From Bush to Clin­ton: a grace note for the ages

The Peterborough Examiner - - Canada & World - CALVIN WOOD­WARD

WASH­ING­TON — It was a grace note for the ages.

“Dear Bill,” Ge­orge H.W. Bush scrib­bled Jan. 20, 1993, to the Demo­crat about to suc­ceed him as pres­i­dent. “When I walked into this of­fice just now I felt the same sense of won­der and re­spect that I felt four years ago. I know you will feel that, too.”

Short yet in­ti­mate, the note left in the Oval Of­fice from van­quished to vic­tor seeded a friend­ship that flow­ered in the decades since, to a point where Bill Clin­ton said upon Bush’s death Fri­day: “I just loved him.”

Hil­lary Clin­ton says the let­ter made her cry, when she first read it back then and again when she heard Bush was gone. “That’s the Amer­ica we love,” she said on In­sta­gram. “That is what we cher­ish and ex­pect.”

It is tra­di­tional for an out­go­ing pres­i­dent to leave a let­ter for his suc­ces­sor. Barack Obama’s to Don­ald Trump of­fered con­grat­u­la­tions on “a re­mark­able run” and checked off ver­i­ties of Amer­i­can lead­er­ship — ad­vice to “build more lad­ders of suc­cess,” “sus­tain the in­ter­na­tional or­der,” yet take time for fam­ily. It was as guarded as when they awk­wardly posed for pho­tos to­gether and shook hands.

Bush, who months be­fore writ­ing his let­ter had warned vot­ers to “watch your wal­let” with that Demo­crat Clin­ton, was self-ef­fac­ing and per­sonal in his hand-off.

“I wish you great hap­pi­ness here,” he wrote. “I never felt the lone­li­ness some Pres­i­dents have de­scribed. There will be very tough times, made even more dif­fi­cult by crit­i­cism you may not think is fair. I’m not a very good one to give ad­vice; but just don’t let the crit­ics dis­cour­age you or push you off course.

“You will be our Pres­i­dent when you read this note,” he con­tin­ued (un­der­lin­ing “our”). “I wish you well. I wish your fam­ily well.

“Your suc­cess now is our coun­try’s suc­cess. I am root­ing hard for you.

“Good Luck — Ge­orge”

Writ­ing in The Wash­ing­ton Post on Satur­day, Bill Clin­ton said those words showed a man with “nat­u­ral hu­man­ity.”

Clin­ton said the two men had a re­spect­ful friend­ship dur­ing his own pres­i­dency, but it was af­ter that they truly got to know each other, when Pres­i­dent Ge­orge W. Bush asked his fa­ther and Clin­ton to be in­volved in U.S. re­lief ef­forts for the 2004 In­dian Ocean tsunami dis­as­ter and hur­ri­cane Ka­rina in 2005. They trav­elled to­gether far and wide in their ef­forts.

“His friend­ship has been one of the great gifts of my life,” Clin­ton said. “I cher­ished ev­ery op­por­tu­nity I had to learn and laugh with him.”

They were 22 years apart — Clin­ton, 72, Bush, 94.

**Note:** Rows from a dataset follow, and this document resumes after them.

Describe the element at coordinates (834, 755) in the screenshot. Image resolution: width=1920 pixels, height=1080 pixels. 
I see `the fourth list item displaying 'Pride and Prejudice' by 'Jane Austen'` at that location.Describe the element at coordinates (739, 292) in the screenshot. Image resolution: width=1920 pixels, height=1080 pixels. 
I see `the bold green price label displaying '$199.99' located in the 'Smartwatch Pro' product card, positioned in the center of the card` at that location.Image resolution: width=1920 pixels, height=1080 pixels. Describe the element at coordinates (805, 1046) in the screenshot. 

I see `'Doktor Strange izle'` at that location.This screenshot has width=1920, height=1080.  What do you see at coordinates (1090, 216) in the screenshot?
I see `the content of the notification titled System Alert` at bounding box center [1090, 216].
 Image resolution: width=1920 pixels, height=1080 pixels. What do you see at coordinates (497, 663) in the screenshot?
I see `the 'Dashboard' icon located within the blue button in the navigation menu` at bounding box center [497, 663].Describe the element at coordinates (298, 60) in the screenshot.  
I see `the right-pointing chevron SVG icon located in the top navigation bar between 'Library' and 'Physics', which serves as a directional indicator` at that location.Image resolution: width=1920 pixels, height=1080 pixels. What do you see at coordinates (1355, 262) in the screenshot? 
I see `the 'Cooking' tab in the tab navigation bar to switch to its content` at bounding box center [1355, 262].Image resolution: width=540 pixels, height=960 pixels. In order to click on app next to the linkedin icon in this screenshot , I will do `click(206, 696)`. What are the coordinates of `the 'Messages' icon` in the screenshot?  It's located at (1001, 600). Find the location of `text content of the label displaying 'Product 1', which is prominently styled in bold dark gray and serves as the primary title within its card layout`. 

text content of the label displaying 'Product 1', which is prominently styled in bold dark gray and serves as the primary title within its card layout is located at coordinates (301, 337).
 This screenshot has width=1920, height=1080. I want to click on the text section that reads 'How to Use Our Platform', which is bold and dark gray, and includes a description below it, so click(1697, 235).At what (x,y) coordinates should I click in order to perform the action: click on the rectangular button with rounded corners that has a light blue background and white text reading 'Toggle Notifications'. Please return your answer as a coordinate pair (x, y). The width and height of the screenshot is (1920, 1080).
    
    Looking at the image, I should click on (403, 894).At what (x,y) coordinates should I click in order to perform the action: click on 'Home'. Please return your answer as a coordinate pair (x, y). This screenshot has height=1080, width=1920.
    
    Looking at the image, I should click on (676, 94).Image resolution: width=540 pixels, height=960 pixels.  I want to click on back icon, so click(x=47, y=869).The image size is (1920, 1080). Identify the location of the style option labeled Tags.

In June, Clin­ton vis­ited Bush in Ken­neb­unkport, Maine, and a photo posted on Twit­ter shows the 41st and 42nd pres­i­dents to­gether as Bush dis­plays a pair of “Bill Clin­ton socks” from his colour­ful sock col­lec­tion.

Af­fec­tion be­tween pres­i­dents, across to­day’s toxic po­lit­i­cal di­vide, has ex­tended be­yond Clin­ton and the elder Bush. The Clin­tons and the Oba­mas both be­came friendly with the Bush fam­ily and at­tended Bar­bara Bush’s fu­neral in April. Trump did not, though first lady Me­la­nia Trump did.

Trump had mocked two gen­er­a­tions of the Bush fam­ily in his po­lit­i­cal rise, crit­i­ciz­ing fa­ther and son pres­i­dents while de­feat­ing the other son, “low en­ergy” Jeb Bush, for the Repub­li­can nom­i­na­tion.

The elder Bush called Trump a “blowhard” and voted for Hil­lary Clin­ton in 2016.